■ Exercise brief:
Output an exact reproduction of the data.

══ Information ══

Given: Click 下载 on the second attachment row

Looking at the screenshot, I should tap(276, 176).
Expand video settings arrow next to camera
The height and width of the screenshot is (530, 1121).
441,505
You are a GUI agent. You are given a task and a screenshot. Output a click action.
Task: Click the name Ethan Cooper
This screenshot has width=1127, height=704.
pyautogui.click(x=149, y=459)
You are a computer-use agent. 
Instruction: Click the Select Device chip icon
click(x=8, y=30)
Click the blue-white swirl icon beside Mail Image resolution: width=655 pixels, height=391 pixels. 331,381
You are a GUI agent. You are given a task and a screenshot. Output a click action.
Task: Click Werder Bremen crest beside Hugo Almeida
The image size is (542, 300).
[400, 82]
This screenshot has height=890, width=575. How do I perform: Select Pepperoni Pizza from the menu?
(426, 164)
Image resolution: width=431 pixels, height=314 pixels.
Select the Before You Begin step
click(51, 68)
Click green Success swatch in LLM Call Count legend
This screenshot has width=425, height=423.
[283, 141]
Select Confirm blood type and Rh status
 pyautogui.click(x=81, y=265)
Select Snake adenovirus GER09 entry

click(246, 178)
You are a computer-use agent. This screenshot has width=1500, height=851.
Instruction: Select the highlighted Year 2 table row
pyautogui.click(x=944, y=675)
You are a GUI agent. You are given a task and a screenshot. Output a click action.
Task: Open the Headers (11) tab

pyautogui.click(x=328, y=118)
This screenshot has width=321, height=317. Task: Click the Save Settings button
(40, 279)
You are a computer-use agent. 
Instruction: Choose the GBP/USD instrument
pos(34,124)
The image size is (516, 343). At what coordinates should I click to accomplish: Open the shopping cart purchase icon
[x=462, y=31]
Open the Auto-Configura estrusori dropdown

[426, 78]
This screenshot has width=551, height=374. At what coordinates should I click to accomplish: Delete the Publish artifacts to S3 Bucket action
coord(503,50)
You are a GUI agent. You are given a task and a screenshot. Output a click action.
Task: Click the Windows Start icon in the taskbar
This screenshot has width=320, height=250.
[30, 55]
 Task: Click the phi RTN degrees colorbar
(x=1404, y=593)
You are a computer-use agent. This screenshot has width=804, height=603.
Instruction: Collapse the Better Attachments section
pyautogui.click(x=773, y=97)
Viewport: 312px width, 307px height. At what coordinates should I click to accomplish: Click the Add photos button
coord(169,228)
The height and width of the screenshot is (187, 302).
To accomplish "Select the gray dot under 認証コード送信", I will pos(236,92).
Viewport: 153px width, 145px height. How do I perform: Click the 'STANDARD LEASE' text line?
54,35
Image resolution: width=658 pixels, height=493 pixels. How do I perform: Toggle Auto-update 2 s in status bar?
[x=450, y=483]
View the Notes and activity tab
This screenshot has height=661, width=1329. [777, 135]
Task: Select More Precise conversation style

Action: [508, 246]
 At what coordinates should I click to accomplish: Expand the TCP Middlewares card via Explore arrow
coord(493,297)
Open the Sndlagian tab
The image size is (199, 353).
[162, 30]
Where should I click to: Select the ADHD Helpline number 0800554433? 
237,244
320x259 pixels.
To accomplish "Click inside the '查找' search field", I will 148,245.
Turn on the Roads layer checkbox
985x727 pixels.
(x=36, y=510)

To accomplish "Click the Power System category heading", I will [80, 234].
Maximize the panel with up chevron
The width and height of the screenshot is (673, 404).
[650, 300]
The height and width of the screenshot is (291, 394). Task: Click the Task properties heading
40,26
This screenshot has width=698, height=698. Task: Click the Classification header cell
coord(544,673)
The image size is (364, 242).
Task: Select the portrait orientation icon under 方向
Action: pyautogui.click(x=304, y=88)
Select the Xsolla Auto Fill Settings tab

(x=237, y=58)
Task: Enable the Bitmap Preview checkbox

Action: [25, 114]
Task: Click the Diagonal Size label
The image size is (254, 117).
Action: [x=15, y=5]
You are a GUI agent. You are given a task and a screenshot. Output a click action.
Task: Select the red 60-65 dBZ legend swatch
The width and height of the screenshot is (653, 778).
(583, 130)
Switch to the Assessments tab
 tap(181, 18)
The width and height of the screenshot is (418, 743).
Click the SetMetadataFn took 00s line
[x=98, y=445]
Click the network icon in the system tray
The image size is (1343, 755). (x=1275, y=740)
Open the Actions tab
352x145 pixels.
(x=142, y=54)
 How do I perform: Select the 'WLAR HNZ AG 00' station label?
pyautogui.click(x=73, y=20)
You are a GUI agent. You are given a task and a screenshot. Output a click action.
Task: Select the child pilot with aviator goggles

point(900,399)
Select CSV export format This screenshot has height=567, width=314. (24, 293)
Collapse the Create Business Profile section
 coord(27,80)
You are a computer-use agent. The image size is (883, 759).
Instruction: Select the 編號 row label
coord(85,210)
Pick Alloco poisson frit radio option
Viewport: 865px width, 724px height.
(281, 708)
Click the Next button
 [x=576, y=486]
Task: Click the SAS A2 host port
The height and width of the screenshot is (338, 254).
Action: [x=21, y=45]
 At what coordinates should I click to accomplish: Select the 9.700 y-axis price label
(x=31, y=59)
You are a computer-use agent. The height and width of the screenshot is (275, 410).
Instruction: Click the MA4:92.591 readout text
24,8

═══

■ Written reply:
Given: Click 下载 on the second attachment row

Looking at the screenshot, I should tap(276, 176).
Expand video settings arrow next to camera
The height and width of the screenshot is (530, 1121).
441,505
You are a GUI agent. You are given a task and a screenshot. Output a click action.
Task: Click the name Ethan Cooper
This screenshot has width=1127, height=704.
pyautogui.click(x=149, y=459)
You are a computer-use agent. 
Instruction: Click the Select Device chip icon
click(x=8, y=30)
Click the blue-white swirl icon beside Mail Image resolution: width=655 pixels, height=391 pixels. 331,381
You are a GUI agent. You are given a task and a screenshot. Output a click action.
Task: Click Werder Bremen crest beside Hugo Almeida
The image size is (542, 300).
[400, 82]
This screenshot has height=890, width=575. How do I perform: Select Pepperoni Pizza from the menu?
(426, 164)
Image resolution: width=431 pixels, height=314 pixels.
Select the Before You Begin step
click(51, 68)
Click green Success swatch in LLM Call Count legend
This screenshot has width=425, height=423.
[283, 141]
Select Confirm blood type and Rh status
 pyautogui.click(x=81, y=265)
Select Snake adenovirus GER09 entry

click(246, 178)
You are a computer-use agent. This screenshot has width=1500, height=851.
Instruction: Select the highlighted Year 2 table row
pyautogui.click(x=944, y=675)
You are a GUI agent. You are given a task and a screenshot. Output a click action.
Task: Open the Headers (11) tab

pyautogui.click(x=328, y=118)
This screenshot has width=321, height=317. Task: Click the Save Settings button
(40, 279)
You are a computer-use agent. 
Instruction: Choose the GBP/USD instrument
pos(34,124)
The image size is (516, 343). At what coordinates should I click to accomplish: Open the shopping cart purchase icon
[x=462, y=31]
Open the Auto-Configura estrusori dropdown

[426, 78]
This screenshot has width=551, height=374. At what coordinates should I click to accomplish: Delete the Publish artifacts to S3 Bucket action
coord(503,50)
You are a GUI agent. You are given a task and a screenshot. Output a click action.
Task: Click the Windows Start icon in the taskbar
This screenshot has width=320, height=250.
[30, 55]
 Task: Click the phi RTN degrees colorbar
(x=1404, y=593)
You are a computer-use agent. This screenshot has width=804, height=603.
Instruction: Collapse the Better Attachments section
pyautogui.click(x=773, y=97)
Viewport: 312px width, 307px height. At what coordinates should I click to accomplish: Click the Add photos button
coord(169,228)
The height and width of the screenshot is (187, 302).
To accomplish "Select the gray dot under 認証コード送信", I will pos(236,92).
Viewport: 153px width, 145px height. How do I perform: Click the 'STANDARD LEASE' text line?
54,35
Image resolution: width=658 pixels, height=493 pixels. How do I perform: Toggle Auto-update 2 s in status bar?
[x=450, y=483]
View the Notes and activity tab
This screenshot has height=661, width=1329. [777, 135]
Task: Select More Precise conversation style

Action: [508, 246]
 At what coordinates should I click to accomplish: Expand the TCP Middlewares card via Explore arrow
coord(493,297)
Open the Sndlagian tab
The image size is (199, 353).
[162, 30]
Where should I click to: Select the ADHD Helpline number 0800554433? 
237,244
320x259 pixels.
To accomplish "Click inside the '查找' search field", I will 148,245.
Turn on the Roads layer checkbox
985x727 pixels.
(x=36, y=510)

To accomplish "Click the Power System category heading", I will [80, 234].
Maximize the panel with up chevron
The width and height of the screenshot is (673, 404).
[650, 300]
The height and width of the screenshot is (291, 394). Task: Click the Task properties heading
40,26
This screenshot has width=698, height=698. Task: Click the Classification header cell
coord(544,673)
The image size is (364, 242).
Task: Select the portrait orientation icon under 方向
Action: pyautogui.click(x=304, y=88)
Select the Xsolla Auto Fill Settings tab

(x=237, y=58)
Task: Enable the Bitmap Preview checkbox

Action: [25, 114]
Task: Click the Diagonal Size label
The image size is (254, 117).
Action: [x=15, y=5]
You are a GUI agent. You are given a task and a screenshot. Output a click action.
Task: Select the red 60-65 dBZ legend swatch
The width and height of the screenshot is (653, 778).
(583, 130)
Switch to the Assessments tab
 tap(181, 18)
The width and height of the screenshot is (418, 743).
Click the SetMetadataFn took 00s line
[x=98, y=445]
Click the network icon in the system tray
The image size is (1343, 755). (x=1275, y=740)
Open the Actions tab
352x145 pixels.
(x=142, y=54)
 How do I perform: Select the 'WLAR HNZ AG 00' station label?
pyautogui.click(x=73, y=20)
You are a GUI agent. You are given a task and a screenshot. Output a click action.
Task: Select the child pilot with aviator goggles

point(900,399)
Select CSV export format This screenshot has height=567, width=314. (24, 293)
Collapse the Create Business Profile section
 coord(27,80)
You are a computer-use agent. The image size is (883, 759).
Instruction: Select the 編號 row label
coord(85,210)
Pick Alloco poisson frit radio option
Viewport: 865px width, 724px height.
(281, 708)
Click the Next button
 [x=576, y=486]
Task: Click the SAS A2 host port
The height and width of the screenshot is (338, 254).
Action: [x=21, y=45]
 At what coordinates should I click to accomplish: Select the 9.700 y-axis price label
(x=31, y=59)
You are a computer-use agent. The height and width of the screenshot is (275, 410).
Instruction: Click the MA4:92.591 readout text
24,8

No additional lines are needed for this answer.